Il ’98 era infatti l’anno in cui andava di brutto Dawson’s Creek, e gli Ultra con questo singolo hanno azzeccato tutto: dal mood del video a quello musicale; aggiungiamo che chi faceva parte della scena, nello stesso periodo, era gente come Alexia, Ricky Martin, Los Umbrellos e Dj Dado. In mezzo a questo troiaio, è quindi abbastanza plausibile e concepibile il motivo per cui un pezzo come “Say it once” fosse primo in classifica.
Che poi, diciamocelo chiaramente, non è neanche così malaccio e l’abbiamo cantata tutti.
Ma questo è stato solo l’apice della loro repentina carriera (1998-2001) che possiamo ripercorrere in meno di 500 battute:
inizialmente erano un duo composto da James Hearn e Michael Harwood (rispettivamente quello con i capelli di cernit a caschetto e la controfigura di scimmia ne ”L’alba del pianeta delle scimmie”) a cui negli anni ’90 si aggiunsero poi Jon O’Mahony e più tardi Nick Keynes. Sfornano varie demo finché vengono notati e prodotti da un ex Tears For Fears, partoriscono dei singoli e dopo il secondo album nel 2001 smettono di esistere perché, banalmente, non battevano più cassa.

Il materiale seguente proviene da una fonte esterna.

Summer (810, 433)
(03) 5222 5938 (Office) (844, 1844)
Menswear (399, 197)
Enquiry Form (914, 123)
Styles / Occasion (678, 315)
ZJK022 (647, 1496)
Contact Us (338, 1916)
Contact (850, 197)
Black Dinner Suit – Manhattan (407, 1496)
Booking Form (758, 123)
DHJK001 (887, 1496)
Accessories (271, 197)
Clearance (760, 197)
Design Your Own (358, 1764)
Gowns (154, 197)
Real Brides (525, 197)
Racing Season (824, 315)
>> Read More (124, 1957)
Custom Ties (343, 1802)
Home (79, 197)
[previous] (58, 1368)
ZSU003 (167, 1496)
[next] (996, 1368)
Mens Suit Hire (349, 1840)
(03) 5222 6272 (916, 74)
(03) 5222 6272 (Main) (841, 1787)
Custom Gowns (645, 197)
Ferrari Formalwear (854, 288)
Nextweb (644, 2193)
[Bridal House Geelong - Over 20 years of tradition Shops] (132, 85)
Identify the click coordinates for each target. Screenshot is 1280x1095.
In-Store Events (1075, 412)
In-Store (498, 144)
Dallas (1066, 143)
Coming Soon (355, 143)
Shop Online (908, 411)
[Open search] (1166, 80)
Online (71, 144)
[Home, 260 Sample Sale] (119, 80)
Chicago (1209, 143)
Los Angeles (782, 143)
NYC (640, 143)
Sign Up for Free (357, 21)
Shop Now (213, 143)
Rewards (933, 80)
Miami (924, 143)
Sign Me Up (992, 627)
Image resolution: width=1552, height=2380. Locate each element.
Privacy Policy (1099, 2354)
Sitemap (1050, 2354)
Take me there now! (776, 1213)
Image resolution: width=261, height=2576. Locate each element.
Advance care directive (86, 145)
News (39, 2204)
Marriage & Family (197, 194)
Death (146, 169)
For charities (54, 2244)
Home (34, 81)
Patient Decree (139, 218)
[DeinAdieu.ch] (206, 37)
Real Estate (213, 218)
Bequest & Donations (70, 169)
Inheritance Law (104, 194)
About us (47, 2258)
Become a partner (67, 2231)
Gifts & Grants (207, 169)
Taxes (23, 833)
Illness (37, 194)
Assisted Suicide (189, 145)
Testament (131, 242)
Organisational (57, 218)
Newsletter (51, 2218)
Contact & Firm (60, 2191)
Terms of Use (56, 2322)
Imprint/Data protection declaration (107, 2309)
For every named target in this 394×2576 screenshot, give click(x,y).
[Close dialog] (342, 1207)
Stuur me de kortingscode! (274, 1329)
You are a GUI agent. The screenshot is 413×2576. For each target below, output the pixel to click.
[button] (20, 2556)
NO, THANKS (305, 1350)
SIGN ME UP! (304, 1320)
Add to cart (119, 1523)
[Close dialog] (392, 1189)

Sono passati undici -11- anni e il pensiero di cosa ne è stato del loro charming talent non mi fa dormire la notte. Ho passato sere ad immaginarli in scadenti carriere da porno attori gay passivi e frustrati, o addetti al Mc Drive di Leeds, nel più fortunato dei casi la mia fantasia li ha visti istruttori di vela allo Yacht Club della Manica.
Per fortuna internet ha quasi tutte le risposte più importanti della mia vita e ovviamente anche questa.
Così ho scoperto che:
James caschetto-di-cernit ha insistito nel campo musicale con risultati del tutto en passant, così si è buttato sulla carriera scolastica, si è laureato e fa il perito. Bravo.
La sua passione per la musica però lo spinge ancora ad avere un MySpace (sì, lo giuro) da cui potete ascoltare qualcosa di “nuovo”*. Fatto molto importante: per un buon periodo ha avuto un atteggiamento molto snob nei confronti degli Ultra, prendendo le distanze dagli stessi; non aveva capito che la band è l’unico motivo per cui ha perso la verginità prima dei 30 anni. Non bravo.
*MySpace e nuovo nella stessa frase possono creare dei paradossi temporali.
Jon, Michael e Nick non si sono mai arresi.
Hanno formato una nuova band, i Ryder; per farvi un’idea di com’è andata questa nuova avventura vi dirò che è durata meno del precedente gruppo e ha avuto ¼ del successo.
Ma niente da fare: la musica vince su tutto, quindi i nostri caparbi eroi hanno aperto una loro etichetta discografica e finalmente sono riusciti a fare delle cose che non abbassassero il q.i di chi le ascolta. Anzi pare abbiano un discreto successo. Bravi.
Mi piace pensare che James di tanto in tanto vada a bussare alla porta degli ex compagni elemosinando una reunion o un’apparizione alla versione british del Festivalbar. Non credo, purtroppo, succederà mai.
Caro James: chi lascia la via vecchia per la nuova, sa quel che perde ma non sa che merda trova.